Fortinet has issued emergency patches for a critical zero-day vulnerability in its FortiClient Endpoint Management Server (EMS) that is actively being exploited in the wild. The flaw, tracked as CVE-2026-35616, carries a CVSS score of 9.1 and allows unauthenticated attackers to bypass authentication and execute arbitrary code via crafted HTTP requests.
What Happened
On April 5, Fortinet released a hotfix for FortiClient EMS versions 7.4.5 and 7.4.6. The vulnerability lets remote attackers run unauthorized code without any credentials. Finnish threat intelligence firm Defused disclosed the flaw and credited Fortinet for fast response, noting the hotfix was pushed out over the Easter holiday weekend.
Scope of Exposure
The Shadowserver Foundation identified roughly 2,000 FortiClient EMS instances exposed on the internet, with the largest concentrations in the United States and Germany.

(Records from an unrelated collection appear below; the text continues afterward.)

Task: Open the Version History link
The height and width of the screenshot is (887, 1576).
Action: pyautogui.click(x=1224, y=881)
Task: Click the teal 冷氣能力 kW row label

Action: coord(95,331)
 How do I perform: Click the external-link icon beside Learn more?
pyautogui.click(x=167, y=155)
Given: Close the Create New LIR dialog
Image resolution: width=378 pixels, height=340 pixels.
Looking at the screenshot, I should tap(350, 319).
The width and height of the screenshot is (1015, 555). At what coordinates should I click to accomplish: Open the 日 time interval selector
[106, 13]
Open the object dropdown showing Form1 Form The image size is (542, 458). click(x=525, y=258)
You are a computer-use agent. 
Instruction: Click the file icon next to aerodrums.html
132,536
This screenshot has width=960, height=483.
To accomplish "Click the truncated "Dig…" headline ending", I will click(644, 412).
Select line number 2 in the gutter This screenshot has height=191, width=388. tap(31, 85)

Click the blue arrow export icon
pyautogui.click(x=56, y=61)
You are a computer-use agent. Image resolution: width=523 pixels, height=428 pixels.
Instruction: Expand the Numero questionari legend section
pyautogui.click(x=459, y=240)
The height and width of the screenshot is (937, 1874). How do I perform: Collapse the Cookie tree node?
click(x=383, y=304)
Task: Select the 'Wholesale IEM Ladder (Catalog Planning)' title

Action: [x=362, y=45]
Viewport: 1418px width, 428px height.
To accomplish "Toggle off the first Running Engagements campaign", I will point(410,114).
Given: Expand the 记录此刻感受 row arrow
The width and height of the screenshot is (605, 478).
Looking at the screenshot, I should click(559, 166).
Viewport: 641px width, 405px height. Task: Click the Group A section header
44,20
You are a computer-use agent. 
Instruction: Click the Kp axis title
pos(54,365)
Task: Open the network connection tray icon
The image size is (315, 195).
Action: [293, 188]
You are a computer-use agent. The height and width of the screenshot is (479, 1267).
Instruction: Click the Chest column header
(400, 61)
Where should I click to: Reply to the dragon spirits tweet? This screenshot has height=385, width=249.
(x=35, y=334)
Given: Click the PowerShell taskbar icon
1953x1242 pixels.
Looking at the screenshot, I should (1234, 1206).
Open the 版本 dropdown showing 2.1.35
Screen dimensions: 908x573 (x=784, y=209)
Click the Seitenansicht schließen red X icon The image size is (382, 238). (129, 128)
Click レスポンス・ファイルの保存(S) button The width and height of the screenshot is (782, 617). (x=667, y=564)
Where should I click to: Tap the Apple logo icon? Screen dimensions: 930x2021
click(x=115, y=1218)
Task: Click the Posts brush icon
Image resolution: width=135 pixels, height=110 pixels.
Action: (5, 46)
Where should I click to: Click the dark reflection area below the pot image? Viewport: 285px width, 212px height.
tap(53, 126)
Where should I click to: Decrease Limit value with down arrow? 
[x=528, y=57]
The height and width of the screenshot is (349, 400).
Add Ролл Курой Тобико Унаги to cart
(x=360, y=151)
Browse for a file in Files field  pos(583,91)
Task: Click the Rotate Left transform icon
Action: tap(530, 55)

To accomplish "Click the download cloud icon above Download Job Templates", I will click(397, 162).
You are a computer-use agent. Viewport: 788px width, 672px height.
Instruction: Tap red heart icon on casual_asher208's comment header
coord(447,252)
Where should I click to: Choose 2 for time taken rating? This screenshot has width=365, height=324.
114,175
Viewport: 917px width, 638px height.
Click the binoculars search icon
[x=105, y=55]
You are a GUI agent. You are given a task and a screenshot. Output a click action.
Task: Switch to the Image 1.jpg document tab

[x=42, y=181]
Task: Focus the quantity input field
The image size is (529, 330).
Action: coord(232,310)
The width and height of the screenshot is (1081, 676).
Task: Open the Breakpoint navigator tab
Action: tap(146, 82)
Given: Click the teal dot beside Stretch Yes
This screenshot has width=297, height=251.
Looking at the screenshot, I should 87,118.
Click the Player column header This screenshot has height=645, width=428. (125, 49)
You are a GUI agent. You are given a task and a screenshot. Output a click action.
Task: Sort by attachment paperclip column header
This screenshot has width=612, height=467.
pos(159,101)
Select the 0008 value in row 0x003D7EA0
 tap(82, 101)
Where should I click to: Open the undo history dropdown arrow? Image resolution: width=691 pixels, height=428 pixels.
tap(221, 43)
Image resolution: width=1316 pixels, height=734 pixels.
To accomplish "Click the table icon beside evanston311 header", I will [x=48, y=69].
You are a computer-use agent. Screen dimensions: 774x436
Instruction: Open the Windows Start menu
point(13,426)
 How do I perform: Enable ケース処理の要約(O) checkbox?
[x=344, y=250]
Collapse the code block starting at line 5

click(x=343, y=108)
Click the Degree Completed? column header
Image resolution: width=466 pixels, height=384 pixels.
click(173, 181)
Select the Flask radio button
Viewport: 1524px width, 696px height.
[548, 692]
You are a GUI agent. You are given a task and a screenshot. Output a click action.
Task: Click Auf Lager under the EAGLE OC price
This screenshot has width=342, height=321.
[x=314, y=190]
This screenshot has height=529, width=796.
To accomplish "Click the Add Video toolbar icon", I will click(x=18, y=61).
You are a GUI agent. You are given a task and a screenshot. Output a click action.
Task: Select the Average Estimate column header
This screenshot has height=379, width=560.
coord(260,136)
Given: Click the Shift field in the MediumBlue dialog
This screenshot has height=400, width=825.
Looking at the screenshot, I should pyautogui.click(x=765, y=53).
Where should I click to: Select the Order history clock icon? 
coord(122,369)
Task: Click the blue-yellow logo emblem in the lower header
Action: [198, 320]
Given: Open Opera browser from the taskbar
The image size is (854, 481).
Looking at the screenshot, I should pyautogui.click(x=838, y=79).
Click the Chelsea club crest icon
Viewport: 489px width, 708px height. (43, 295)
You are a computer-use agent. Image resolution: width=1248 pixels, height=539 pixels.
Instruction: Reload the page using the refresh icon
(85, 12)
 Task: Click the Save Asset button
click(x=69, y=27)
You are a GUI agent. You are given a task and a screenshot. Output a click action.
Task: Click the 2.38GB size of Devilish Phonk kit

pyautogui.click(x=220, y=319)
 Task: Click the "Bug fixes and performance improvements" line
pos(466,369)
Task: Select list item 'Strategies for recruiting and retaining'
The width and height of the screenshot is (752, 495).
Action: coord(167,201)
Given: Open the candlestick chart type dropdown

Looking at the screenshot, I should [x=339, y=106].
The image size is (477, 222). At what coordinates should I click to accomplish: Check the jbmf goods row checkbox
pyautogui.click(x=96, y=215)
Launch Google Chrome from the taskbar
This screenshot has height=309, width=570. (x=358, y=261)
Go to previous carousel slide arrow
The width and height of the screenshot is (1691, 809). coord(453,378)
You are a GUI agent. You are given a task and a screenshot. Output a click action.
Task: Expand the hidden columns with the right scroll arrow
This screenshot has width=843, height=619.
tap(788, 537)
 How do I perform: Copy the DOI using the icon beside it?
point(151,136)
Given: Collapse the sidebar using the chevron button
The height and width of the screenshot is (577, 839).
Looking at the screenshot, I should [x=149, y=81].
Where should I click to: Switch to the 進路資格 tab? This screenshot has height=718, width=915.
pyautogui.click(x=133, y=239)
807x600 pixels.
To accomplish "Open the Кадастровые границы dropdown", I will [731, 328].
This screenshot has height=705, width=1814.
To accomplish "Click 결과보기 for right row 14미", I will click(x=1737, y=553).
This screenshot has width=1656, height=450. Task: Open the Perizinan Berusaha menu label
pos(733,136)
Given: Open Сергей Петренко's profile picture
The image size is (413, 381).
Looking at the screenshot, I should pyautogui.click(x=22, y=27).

It remains unclear how many have installed the hotfix. Attackers had already begun probing vulnerable servers as early as Tuesday before the holiday weekend, with sustained exploitation starting on Good Friday.
Not an Isolated Problem
This zero-day is the second critical FortiClient EMS flaw disclosed this year. CVE-2026-21643, another CVSS 9.1 SQL injection vulnerability, was patched in February after active exploitation was confirmed. Edge devices remain prime targets because they sit on the network perimeter and are often slow to patch. According to Cisco Talos, roughly a third of the top 100 most exploited vulnerabilities in 2025 were over a decade old.
WAFplanet Take
Fortinet's quick turnaround on a holiday-weekend hotfix deserves credit, but the pattern is getting familiar. Two critical zero-days in the same product within two months suggests deeper code quality issues that a hotfix cycle cannot fully address. Organizations running FortiWeb or other Fortinet products should audit their exposure immediately. If you run FortiClient EMS, treat this as a patch-now situation. Holiday exploit windows are a well-worn playbook and defenders need to stop being surprised by them.